§ Assignment
Reproduce the full listing below unchanged, apart from the pictures.

§ Data for review
——————
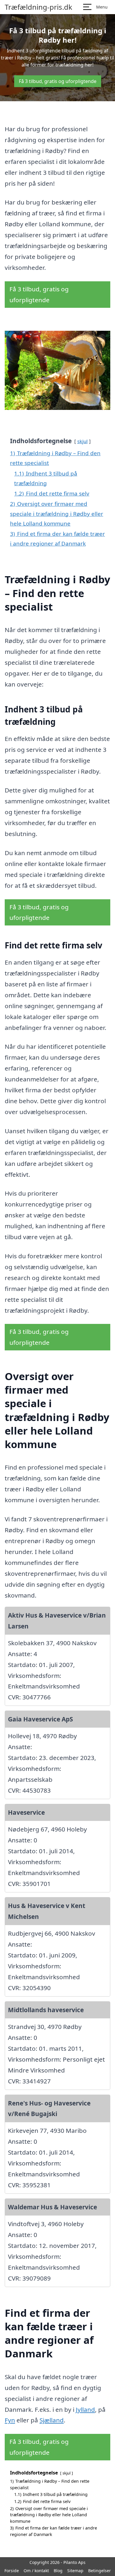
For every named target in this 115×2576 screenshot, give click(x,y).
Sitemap (75, 2570)
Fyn (10, 2420)
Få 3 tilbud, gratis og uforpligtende (57, 81)
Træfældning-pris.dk (38, 7)
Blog (58, 2570)
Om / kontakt (36, 2570)
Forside (11, 2570)
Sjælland (52, 2420)
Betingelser (99, 2570)
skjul (82, 441)
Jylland (85, 2409)
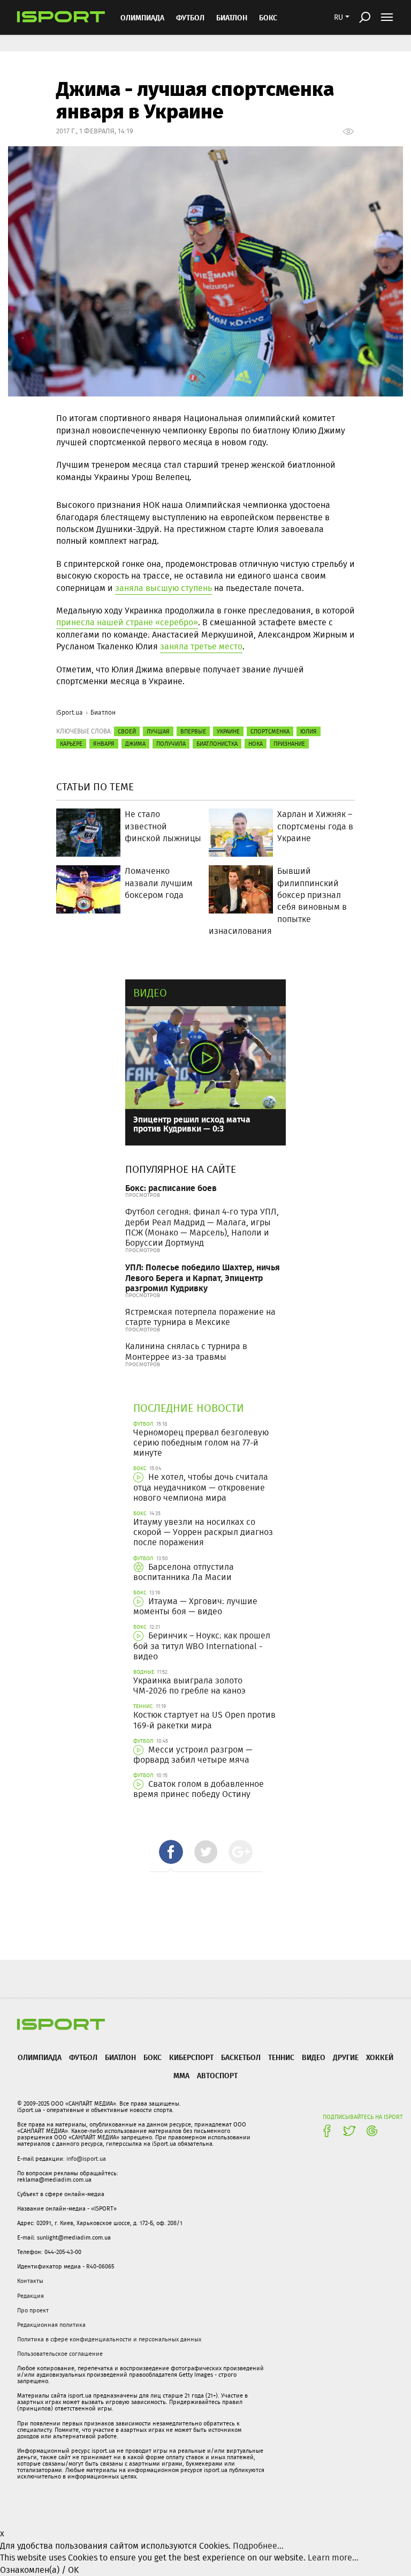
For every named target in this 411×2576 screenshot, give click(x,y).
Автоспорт (217, 2075)
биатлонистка (217, 743)
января (104, 743)
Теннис (281, 2057)
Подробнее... (258, 2546)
——————
§ Answer for this exercise
For every named target in this 115×2576 screenshot, give click(x,y).
Sitemap (75, 2570)
Fyn (10, 2420)
Få 3 tilbud, gratis og uforpligtende (57, 81)
Træfældning-pris.dk (38, 7)
Blog (58, 2570)
Om / kontakt (36, 2570)
Forside (11, 2570)
Sjælland (52, 2420)
Betingelser (99, 2570)
skjul (82, 441)
Jylland (85, 2409)
For every named target in this 411×2576 screenshot, give click(x,y).
Автоспорт (217, 2075)
биатлонистка (217, 743)
января (104, 743)
Теннис (281, 2057)
Подробнее... (258, 2546)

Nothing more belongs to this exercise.